##### Data records

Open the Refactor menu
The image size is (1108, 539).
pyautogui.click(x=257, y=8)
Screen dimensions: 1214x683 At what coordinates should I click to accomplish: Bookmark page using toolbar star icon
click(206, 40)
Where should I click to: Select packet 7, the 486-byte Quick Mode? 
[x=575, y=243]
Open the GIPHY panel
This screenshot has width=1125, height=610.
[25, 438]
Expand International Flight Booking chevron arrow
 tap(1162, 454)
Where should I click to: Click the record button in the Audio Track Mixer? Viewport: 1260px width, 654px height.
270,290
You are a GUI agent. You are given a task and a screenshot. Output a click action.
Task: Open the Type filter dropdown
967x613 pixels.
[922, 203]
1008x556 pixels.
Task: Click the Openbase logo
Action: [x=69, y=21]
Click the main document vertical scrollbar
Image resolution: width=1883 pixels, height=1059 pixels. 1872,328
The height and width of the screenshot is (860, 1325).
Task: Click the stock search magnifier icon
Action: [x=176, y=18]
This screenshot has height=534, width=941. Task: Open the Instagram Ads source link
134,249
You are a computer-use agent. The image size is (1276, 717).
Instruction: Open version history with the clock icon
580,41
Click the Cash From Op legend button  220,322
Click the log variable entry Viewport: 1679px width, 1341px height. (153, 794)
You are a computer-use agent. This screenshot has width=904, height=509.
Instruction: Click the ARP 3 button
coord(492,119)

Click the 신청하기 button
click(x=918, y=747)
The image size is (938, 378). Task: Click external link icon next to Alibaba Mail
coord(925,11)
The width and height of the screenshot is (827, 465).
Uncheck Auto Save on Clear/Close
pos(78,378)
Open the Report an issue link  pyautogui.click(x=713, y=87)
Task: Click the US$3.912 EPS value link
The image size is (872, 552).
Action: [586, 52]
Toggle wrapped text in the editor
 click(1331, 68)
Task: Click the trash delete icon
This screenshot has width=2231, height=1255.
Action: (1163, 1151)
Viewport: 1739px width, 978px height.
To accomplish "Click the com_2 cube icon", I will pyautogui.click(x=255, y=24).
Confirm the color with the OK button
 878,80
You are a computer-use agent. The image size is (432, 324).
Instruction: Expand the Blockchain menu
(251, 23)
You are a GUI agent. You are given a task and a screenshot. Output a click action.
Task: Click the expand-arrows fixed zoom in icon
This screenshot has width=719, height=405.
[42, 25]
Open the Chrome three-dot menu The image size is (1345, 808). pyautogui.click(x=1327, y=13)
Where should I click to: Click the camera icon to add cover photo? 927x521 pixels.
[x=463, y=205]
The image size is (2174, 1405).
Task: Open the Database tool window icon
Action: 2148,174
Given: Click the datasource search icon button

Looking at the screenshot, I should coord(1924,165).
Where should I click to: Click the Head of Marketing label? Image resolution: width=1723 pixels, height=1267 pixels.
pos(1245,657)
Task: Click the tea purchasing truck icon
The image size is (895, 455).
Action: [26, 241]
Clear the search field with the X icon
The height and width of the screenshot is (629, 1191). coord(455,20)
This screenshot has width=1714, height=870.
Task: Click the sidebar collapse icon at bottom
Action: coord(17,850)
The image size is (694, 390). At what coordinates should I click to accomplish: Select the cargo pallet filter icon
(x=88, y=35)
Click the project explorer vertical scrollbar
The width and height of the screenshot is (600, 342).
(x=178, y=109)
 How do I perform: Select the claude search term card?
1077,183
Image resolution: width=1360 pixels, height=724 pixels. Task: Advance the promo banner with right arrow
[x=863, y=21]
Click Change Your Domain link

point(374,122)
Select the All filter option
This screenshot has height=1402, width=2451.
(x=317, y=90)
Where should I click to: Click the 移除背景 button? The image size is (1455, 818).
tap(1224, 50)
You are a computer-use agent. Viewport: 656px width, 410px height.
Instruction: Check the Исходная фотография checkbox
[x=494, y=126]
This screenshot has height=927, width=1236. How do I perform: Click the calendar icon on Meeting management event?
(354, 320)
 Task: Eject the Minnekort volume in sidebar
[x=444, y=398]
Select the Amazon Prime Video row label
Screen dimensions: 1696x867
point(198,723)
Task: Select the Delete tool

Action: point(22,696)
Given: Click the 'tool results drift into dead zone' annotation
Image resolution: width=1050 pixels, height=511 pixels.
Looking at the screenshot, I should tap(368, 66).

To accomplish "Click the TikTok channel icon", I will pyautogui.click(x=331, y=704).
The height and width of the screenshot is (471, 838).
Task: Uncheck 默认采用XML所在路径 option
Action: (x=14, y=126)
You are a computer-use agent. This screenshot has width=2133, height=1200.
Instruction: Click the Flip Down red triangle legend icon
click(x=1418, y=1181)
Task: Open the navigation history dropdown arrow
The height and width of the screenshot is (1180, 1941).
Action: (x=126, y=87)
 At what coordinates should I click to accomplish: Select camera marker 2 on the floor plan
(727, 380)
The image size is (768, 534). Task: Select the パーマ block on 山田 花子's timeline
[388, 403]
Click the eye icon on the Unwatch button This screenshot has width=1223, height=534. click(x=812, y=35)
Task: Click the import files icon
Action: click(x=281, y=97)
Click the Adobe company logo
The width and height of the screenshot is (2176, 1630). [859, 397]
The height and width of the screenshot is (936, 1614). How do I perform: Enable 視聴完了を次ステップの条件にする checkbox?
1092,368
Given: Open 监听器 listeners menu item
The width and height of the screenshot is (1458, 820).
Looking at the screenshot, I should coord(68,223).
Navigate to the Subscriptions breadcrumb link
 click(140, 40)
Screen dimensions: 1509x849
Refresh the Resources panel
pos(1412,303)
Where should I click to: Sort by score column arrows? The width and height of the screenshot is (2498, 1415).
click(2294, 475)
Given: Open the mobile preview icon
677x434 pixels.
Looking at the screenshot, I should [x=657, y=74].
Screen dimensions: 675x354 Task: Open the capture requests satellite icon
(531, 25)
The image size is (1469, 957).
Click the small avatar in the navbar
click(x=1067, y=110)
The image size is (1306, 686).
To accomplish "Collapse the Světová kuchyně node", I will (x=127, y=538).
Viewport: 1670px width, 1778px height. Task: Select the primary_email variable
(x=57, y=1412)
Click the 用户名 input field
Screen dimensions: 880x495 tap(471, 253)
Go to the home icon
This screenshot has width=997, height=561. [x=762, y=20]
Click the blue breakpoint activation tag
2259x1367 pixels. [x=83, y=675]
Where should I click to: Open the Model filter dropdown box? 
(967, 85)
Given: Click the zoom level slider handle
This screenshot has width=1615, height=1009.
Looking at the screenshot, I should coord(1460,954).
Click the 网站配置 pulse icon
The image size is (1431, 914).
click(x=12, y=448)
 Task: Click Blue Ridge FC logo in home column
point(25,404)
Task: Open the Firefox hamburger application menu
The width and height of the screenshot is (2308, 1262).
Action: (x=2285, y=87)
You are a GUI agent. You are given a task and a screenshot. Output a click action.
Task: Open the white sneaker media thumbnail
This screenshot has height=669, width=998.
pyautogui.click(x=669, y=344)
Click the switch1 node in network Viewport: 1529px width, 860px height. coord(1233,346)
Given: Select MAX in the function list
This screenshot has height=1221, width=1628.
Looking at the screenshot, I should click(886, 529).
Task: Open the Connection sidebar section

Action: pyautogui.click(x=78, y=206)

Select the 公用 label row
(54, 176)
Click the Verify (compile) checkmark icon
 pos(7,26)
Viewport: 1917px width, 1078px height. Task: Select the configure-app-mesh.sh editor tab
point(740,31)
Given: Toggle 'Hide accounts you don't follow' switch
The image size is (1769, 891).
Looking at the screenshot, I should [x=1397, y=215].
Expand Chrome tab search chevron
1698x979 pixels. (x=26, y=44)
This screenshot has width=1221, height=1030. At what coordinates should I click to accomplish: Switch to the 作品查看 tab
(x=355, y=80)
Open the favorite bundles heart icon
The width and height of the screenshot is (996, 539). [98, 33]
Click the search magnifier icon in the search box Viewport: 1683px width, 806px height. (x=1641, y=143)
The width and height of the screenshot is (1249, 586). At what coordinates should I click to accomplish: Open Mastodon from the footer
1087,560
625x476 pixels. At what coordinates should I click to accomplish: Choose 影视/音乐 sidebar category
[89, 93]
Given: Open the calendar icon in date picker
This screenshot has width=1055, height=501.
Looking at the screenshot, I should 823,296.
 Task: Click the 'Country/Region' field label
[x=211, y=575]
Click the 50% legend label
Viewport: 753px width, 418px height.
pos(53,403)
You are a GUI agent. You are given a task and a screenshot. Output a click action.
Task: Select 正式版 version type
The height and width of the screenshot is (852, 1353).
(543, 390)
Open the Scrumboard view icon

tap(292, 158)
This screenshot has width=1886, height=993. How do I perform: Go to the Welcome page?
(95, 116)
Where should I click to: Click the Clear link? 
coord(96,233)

##########

* [Required work]:
Once you have counted the lines above containing the word "node", state that number and nothing more.

* [Answer box]:
2